Uploaded by IwantToBelieve76 on 9 Apr 2012
Drs. Neil Sheeley and Harry Warren, researchers in NRL’s Space Science Division, describe these Coronal Cells as appearing in discrete bundles “like candles on a birthday cake.” The researchers discovered the cells in ultraviolet emission lines formed at temperatures around one-million degrees Kelvin. Although the researchers made their discovery using high-resolution images from the Atmospheric Imaging Assembly aboard the Solar Dynamics Observatory (SDO), they also observed the cells on ultraviolet images from STEREO-A and -B spacecraft recently, and from the Solar and Heliospheric Observatory (SOHO) in 2000 near the previous sunspot maximum. In addition, they used Doppler images, constructed from the Extreme-Ultraviolet Imaging Spectrometer (EIS) on the Hinode spacecraft, to deduce that the outflow is faster at the centers of the cells than at their boundaries.

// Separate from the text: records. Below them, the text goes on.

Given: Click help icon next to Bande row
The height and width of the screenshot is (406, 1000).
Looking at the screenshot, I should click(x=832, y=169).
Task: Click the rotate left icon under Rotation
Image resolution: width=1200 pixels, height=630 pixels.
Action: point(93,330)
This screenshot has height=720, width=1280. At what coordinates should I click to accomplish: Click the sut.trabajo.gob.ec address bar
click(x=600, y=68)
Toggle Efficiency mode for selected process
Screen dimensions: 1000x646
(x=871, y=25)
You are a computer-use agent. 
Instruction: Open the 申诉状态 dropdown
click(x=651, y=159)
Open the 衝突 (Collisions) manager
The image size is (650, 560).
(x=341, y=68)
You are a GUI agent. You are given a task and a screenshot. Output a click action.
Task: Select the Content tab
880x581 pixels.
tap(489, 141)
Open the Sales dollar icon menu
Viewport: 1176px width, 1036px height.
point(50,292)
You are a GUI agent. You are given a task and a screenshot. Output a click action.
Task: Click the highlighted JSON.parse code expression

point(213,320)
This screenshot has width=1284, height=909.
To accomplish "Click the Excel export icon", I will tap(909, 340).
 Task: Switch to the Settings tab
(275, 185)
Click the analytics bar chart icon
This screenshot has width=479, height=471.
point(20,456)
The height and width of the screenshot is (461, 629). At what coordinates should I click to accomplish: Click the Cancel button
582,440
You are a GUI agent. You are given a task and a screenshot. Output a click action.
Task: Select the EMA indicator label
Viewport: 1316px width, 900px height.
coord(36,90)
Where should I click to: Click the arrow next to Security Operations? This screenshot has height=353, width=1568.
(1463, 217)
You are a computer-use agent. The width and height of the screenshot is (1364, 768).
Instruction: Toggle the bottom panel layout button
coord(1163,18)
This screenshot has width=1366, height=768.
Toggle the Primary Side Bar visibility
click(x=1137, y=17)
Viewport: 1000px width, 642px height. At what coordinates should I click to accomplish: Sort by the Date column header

The researchers used time-lapse sequences of Fe XII 193 Å coronal images to follow these special regions as they were carried across the solar disk by the 27-day solar rotation. Near disk center, the Coronal Cells looked like photospheric granules with bright centers and dark, narrow intercellular lanes. But their 30,000 kilometer diameters were much larger than the 1,000 km dimension of granules. A comparison with magnetic maps of the photosphere, obtained with the Helioseismic Magnetic Imager aboard SDO, showed that the cells were centered on unipolar flux concentrations, but left doubt about whether the cellular emission was coming from the tops of closed loops near the Sun’s surface, or from longer field lines that extend higher into the corona. This question was answered when observations were obtained away from disk center. Here, the cells appeared as long plumes of emission projecting toward the nearest solar limb. Moreover, simultaneous observations from the STEREO-B and SDO spacecraft, separated by about 90 degrees along Earth’s orbit around the Sun, showed the same plumes projecting in opposite directions. Such stereoscopic views left no doubt that the Coronal Cells are columns of emission extending radially outward through the lower corona, like candles on a birthday cake.